__EXCERPT PROVIDED__:
+---+

Aunt Marilyn gave us a Hibiscus plant, once. We sat it outside forgetting about the plant but speaking often about the generosity of the gift. I knew nothing of this transplant. I knew I enjoyed its beautiful spring colored blossoms, receiving their color as a sort of spring to my imagination. Oh, the color! Daily, these flowers would sprout to greet me, wilt in the evening, and fall asleep to the anticipation of new creation to come at dawn. A daily constant bloom.

It was wonderful for a week.

If thumbs can be gauged by metaphorical color, mine are a sort of dark brown. The type of color that is seen in compost. The type of color that is the product of death. That is, my thumbs kill things. Anyways, these thumbs didn’t touch that Hibiscus plant for days and thereby the Hibiscus plant took the shade of compost.

Truthfully, I appreciated the gift too much to let my ignorance ruin a good thing, so I learned the plant, rooting myself in the study of its roots. I learned its home and the habitat in which it flourishes. I learned soil and fertilizer and the daily conversation of water. I cut away the waste and placed it in the sun. Every day I came to greet the Hibiscus plant with a fresh drink of life. Together, we grew green.

The first Psalm is a preview of what is to come. The form of its praise will be repeated throughout the next 150 Psalms. The first one gives us a type of model for the spiritual journey. Advice for the contemplative. A foundation for the believer. If the scope of divine wisdom could be grasped by human beings and articulated in a succinct expression, it would be this Psalm.

Blessed are those who are planted in the word of God like the Hibiscus, receiving daily water, bearing much fruit, growing green with bursts of new life. Blessed are you who are planted in living water.

Of course, this passage is not the last we hear of this wisdom. The Psalmist will go on to praise the God of creation whose attributes and character can be learned by the earth. Its beauty and growth speak of the creative, loyal love of God for the world.

Even later, Jesus will echo the same reframe: blessed are you …

I can believe that Jesus was so intimately formed by his knowledge of scripture and the language of the Psalms that his poetic speech served the purpose of saying something like, “Blessed are you that are planted in me. I am the living water. If you drink of me, you will never be thirsty again.”

The earth is our home, but not our way. To live in its land without roots saturated in the waters of Christ is a treacherous path that leads to death and destruction. We will lose our life and gain the color of rot. Be careful not to forget your home and to learn the contents of its nurture. To be planted in Son of Man is to learn both our home and our way. It is to learn the Gospel of Life and the flourishing of Godly production, bearing the image of God daily. Rising to greet the world with fresh new color. Oh, the color of those who are planted in Christ!

+---+

__TASKS TO PERFORM__:
**1)** Reproduce the Hibiscus reflection word for word, from "The first Psalm" up to and including "be this Psalm.".
**2)** Summarize the Hibiscus reflection in two sentences.
**3)** Based on the Hibiscus reflection, answer yes or no to each statement and quote the words that decide it: (a) The Hibiscus plant was a gift from Aunt Marilyn. (b) The writer describes their thumbs as green. (c) The writer says the form of praise in the first Psalm is not repeated in later Psalms.
The items that follow have no connection to the Hibiscus reflection.

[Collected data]
+---+

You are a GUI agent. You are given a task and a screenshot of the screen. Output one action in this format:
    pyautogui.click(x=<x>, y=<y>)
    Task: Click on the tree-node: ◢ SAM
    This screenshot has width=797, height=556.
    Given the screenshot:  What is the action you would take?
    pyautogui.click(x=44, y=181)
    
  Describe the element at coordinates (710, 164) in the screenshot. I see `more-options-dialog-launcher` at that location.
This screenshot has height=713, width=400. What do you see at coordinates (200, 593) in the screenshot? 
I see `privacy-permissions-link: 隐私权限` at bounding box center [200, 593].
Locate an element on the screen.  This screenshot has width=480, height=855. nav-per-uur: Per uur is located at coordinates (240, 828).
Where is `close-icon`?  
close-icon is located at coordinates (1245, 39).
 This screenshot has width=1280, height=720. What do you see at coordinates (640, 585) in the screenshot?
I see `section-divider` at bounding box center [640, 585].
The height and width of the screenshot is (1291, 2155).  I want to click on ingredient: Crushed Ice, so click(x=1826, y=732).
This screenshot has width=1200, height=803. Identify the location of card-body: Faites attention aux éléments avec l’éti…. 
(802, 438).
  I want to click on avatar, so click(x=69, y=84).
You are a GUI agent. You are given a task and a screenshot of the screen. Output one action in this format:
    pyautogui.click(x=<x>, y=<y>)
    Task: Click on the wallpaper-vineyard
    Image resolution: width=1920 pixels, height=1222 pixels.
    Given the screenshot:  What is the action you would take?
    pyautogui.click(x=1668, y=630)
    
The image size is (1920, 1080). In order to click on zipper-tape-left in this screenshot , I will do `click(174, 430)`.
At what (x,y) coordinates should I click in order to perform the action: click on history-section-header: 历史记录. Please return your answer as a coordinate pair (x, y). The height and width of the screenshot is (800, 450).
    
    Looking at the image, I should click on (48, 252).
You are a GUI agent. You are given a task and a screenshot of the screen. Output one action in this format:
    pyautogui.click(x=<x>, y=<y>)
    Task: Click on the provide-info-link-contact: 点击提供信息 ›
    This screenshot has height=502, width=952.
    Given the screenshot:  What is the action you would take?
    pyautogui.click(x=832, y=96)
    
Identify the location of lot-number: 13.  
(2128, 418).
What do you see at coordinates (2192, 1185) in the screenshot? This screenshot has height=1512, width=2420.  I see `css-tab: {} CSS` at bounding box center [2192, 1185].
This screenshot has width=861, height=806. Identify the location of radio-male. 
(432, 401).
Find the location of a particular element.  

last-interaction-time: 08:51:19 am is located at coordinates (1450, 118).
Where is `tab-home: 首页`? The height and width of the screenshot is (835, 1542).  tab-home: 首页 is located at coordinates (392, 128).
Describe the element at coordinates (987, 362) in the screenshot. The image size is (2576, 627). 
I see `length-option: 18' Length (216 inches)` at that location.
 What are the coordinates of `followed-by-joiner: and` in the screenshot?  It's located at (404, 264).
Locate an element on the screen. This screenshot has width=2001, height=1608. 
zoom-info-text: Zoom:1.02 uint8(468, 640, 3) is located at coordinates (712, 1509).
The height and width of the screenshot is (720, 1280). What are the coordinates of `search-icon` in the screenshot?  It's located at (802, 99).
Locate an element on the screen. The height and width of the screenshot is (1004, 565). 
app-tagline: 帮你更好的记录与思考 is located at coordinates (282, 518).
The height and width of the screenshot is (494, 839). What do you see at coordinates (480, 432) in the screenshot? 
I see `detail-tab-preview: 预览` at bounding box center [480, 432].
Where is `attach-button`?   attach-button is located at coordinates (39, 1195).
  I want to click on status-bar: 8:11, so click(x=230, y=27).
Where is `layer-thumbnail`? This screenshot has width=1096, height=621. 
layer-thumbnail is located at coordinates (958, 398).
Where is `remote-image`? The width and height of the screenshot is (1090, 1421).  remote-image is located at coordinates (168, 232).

+---+

__YOUR RESPONSES__:
**1)**
The first Psalm is a preview of what is to come. The form of its praise will be repeated throughout the next 150 Psalms. The first one gives us a type of model for the spiritual journey. Advice for the contemplative. A foundation for the believer. If the scope of divine wisdom could be grasped by human beings and articulated in a succinct expression, it would be this Psalm.

**2)** After neglecting a Hibiscus plant received as a gift until it took the shade of compost, the writer studied its needs and tended it daily until it grew green again. The writer links this to the first Psalm, which blesses those planted in the word of God, and to Jesus' echo of "blessed are you," warning that living without roots in the waters of Christ leads to death and destruction.

**3)**
(a) Yes: "Aunt Marilyn gave us a Hibiscus plant, once."
(b) No: "mine are a sort of dark brown."
(c) No: "The form of its praise will be repeated throughout the next 150 Psalms."